Marcia Angell décrit son  père, Lester, comme le roc de la famille : un républicain, conservateur,  indépendant, confiant dans ses propres ressources, ingénieur  militaire qui avait fait la guerre dans le Pacifique. Quand les métastases du cancer de la prostate se sont multipliées et que la douleur s’est accrue, il s’est retrouvé dans un état de dépendance vis-à-vis de ceux qu’il avait toujours soutenus.
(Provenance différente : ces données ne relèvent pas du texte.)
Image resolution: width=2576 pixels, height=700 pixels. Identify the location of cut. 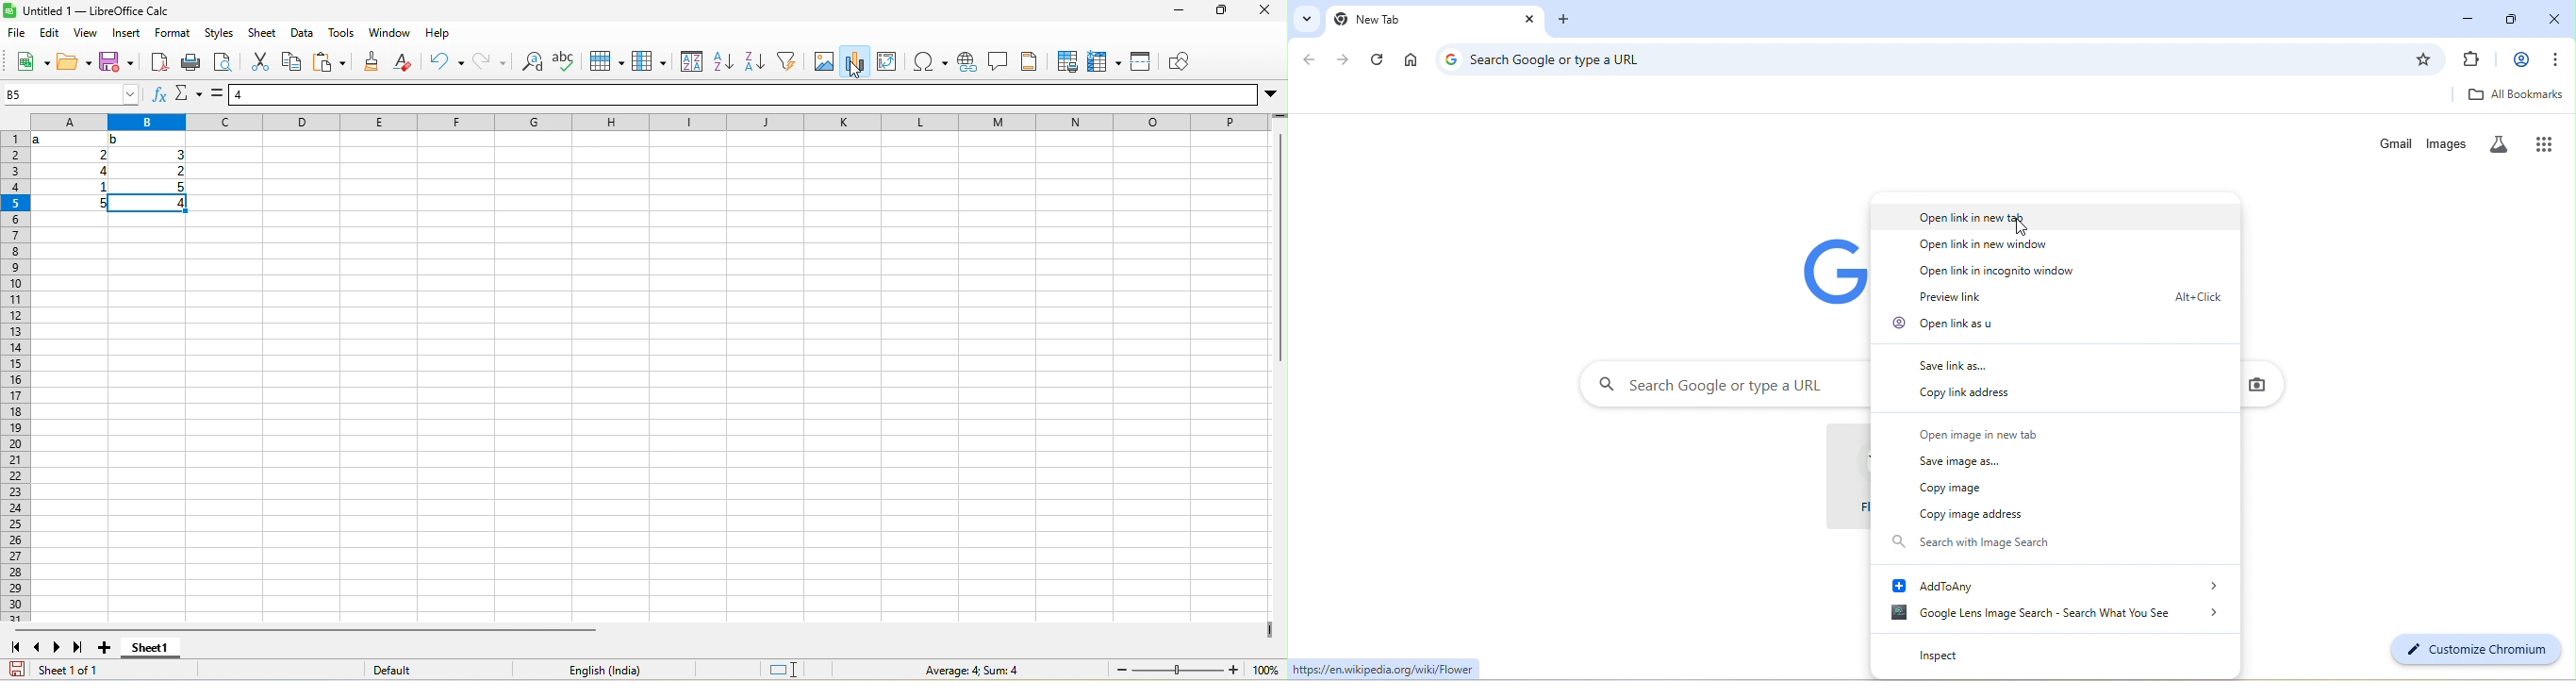
(259, 60).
Une nuit, il est tombé et son épouse ne parvenant pas à le relever, a appelé les Urgences. Le lendemain matin, ils devaient l’emmener pour l’hospitaliser.

« Il savait que c’était sans doute sa dernière chance. Qu’il allait finir accroché à toutes sortes de tubes et machines. Il gardait un pistolet dans la table de nuit pour défendre sa famille, explique Marcia. Et il s’en est servi. »

Marcia Angell pense que son père aurait pu avoir une autre mort. Que le fait de savoir qu’il pouvait partir quand il le choisirait lui aurait donné ce qui était essentiel pour lui, le contrôle. Que sa mère, plus tôt que de découvrir son mari mort, aurait pu être assise à côté de lui, avec leurs enfants au moment où il est mort. Une mort dans la dignité, dit Marcia Argell. [1]

Traduction par Dominique B. d’un texte de Margery Eagan, Boston Herald, 23/9/2012


[1] Marcia Angell (née en 1939) est un médecin et écrivain américain. Elle est la première femme à occuper le poste d'éditeur en chef de la revue médicale The New England Journal of Medicine (NEJM). En 2011, elle occupe le poste de professeure en médecine sociale au Department of Social Medicine du Harvard Medical School à Boston (http://fr.wikipedia.org/wiki/Marcia_Angell)

Ce blog est personnel, la rédaction n’est pas à l’origine de ses contenus.